Темная фигура замерла в светлом проеме дверей. Вокруг нее вились мотыльки — беспорядочно, хаотично.
— Лале… — беспомощно выдохнул мальчишка. — Значит, я…
— Мило, это не…
Но дверь уже хлопнула.
Что я наделала…
Кажется, на то, чтобы одеться, у меня ушла всего минута. Я лихорадочно натягивала на себя вещи — как попало, поскальзывалась на рассыпанных колокольчиках, которые звякали жалко, потерянно. Старалась не смотреть на обнаженного Кирима, застывшего в багряном полумраке комнаты. Волосы Незнакомца разметались по плечам, накрыли опущенное лицо… но даже сквозь рубиновую завесу я видела, как сияют его глаза — один желтым светом, другой — аквамариново-синим.

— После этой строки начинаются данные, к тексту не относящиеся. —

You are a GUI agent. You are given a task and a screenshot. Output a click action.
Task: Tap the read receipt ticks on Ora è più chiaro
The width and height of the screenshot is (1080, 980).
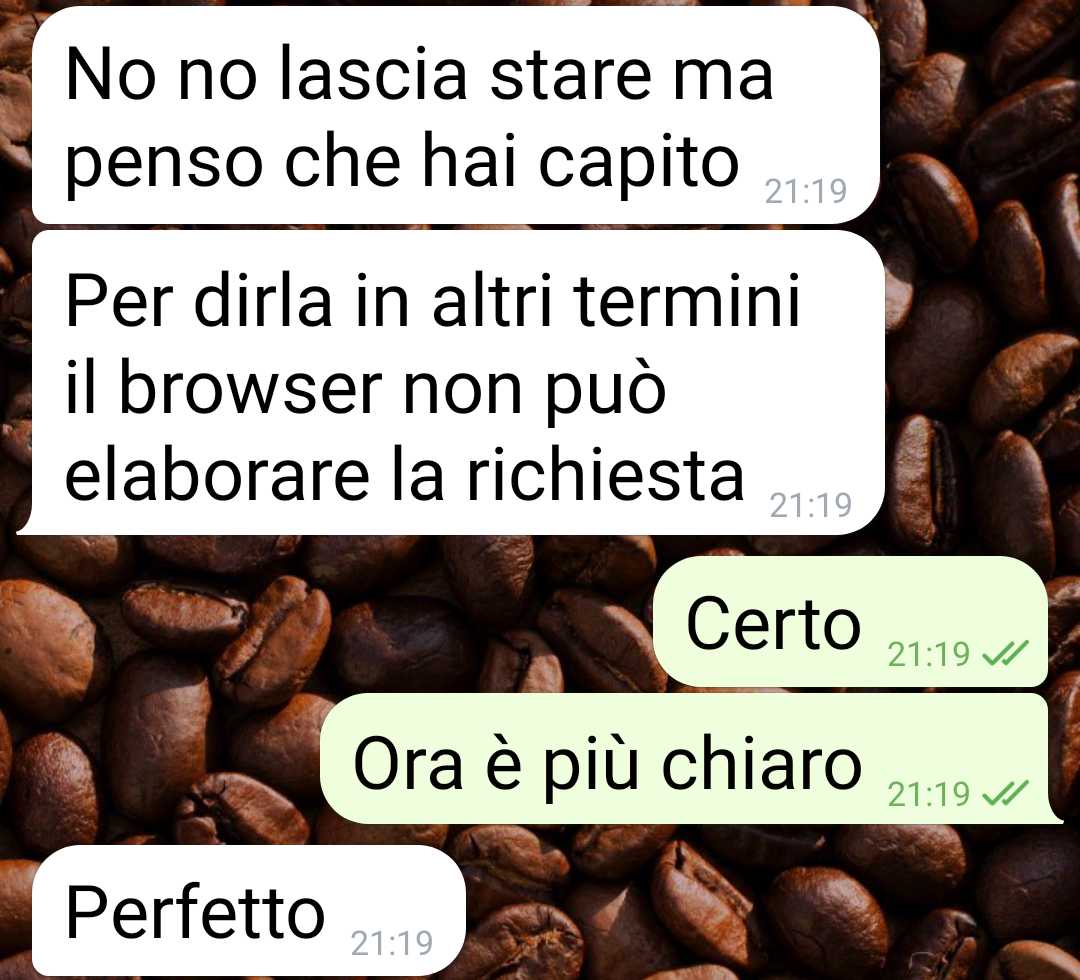point(1005,793)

Я хотела ненавидеть Кирима. Но не могла. Не могла.
— Удачи, Лале, — донеслось мне вслед, когда я хлопнула дверью, желая лишь одного — попасть к Мило.

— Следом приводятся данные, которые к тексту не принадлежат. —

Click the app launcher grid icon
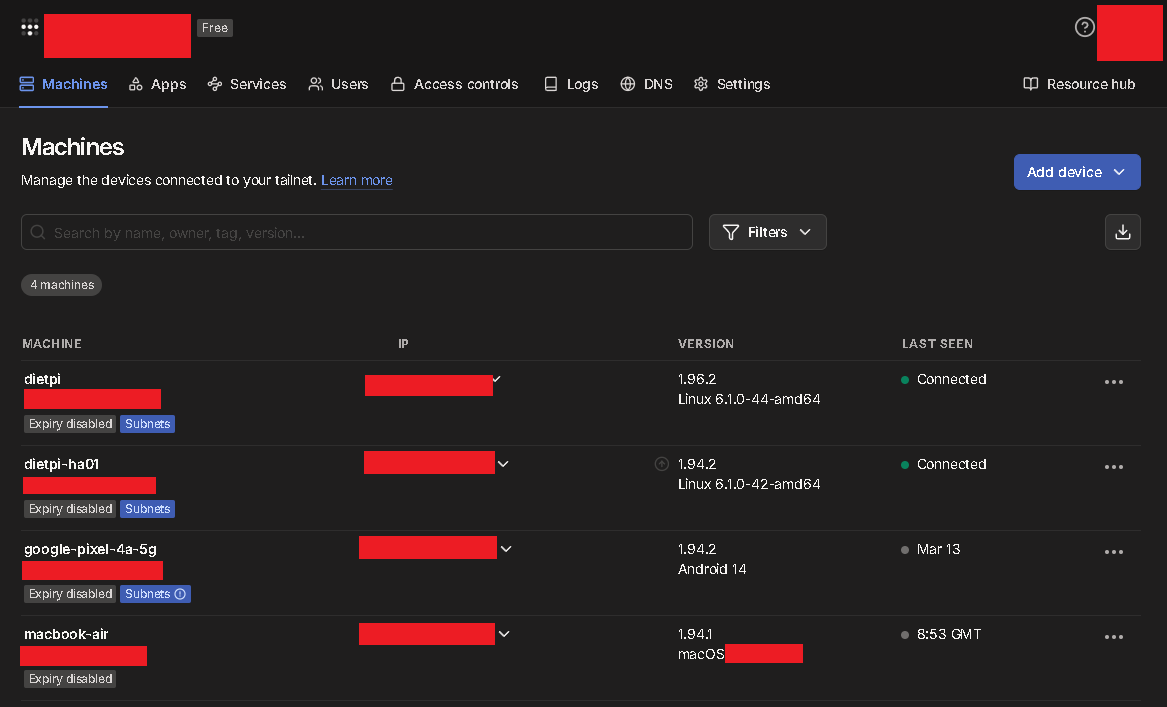Screen dimensions: 1167x707 point(30,28)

Сила Хранительницы ключа привела меня на вершину башни. Той самой, высокой, где мы встречались когда-то с Лило. Я выскочила из нарисованной на перилах низенькой дверцы — и метнулась к замершей на фоне закатного неба высокой фигуре.
— Мило! — крикнула я, задыхаясь. — Прости, я…
Он обернулся — резко, в запрещающем жесте выставляя перед собой ладони… и попятился назад.
Еще шаг — и он сорвется.
— Я ненавижу вас, Лале! — голос его ломался. Такое дорогое, такое знакомое лицо было искажено гримасой боли, а светлые ресницы слиплись от слез. — Ненавижу! — крикнул он отчаянно, размазывая по щекам соленые дорожки. — Убирайтесь! Ненавижу! Ненавижу!
— Мило… — прошептала я потерянно. Земля стремительно уходила из-под ног.
А он вдруг шагнул ко мне — вплотную — и прокричал прямо в лицо:
— Ненавижу вас!
И я наконец поняла, о чем говорит мой Мило.
И сошла с ума.
Глава двадцать третья, в которой Лале выводит на чистую воду Его величество властителя вод Ларру и ступает в тени
Память безумцев жестока. Она не покрывает все спасительной пеленой, нет — отпечатывает четко, как сургуч.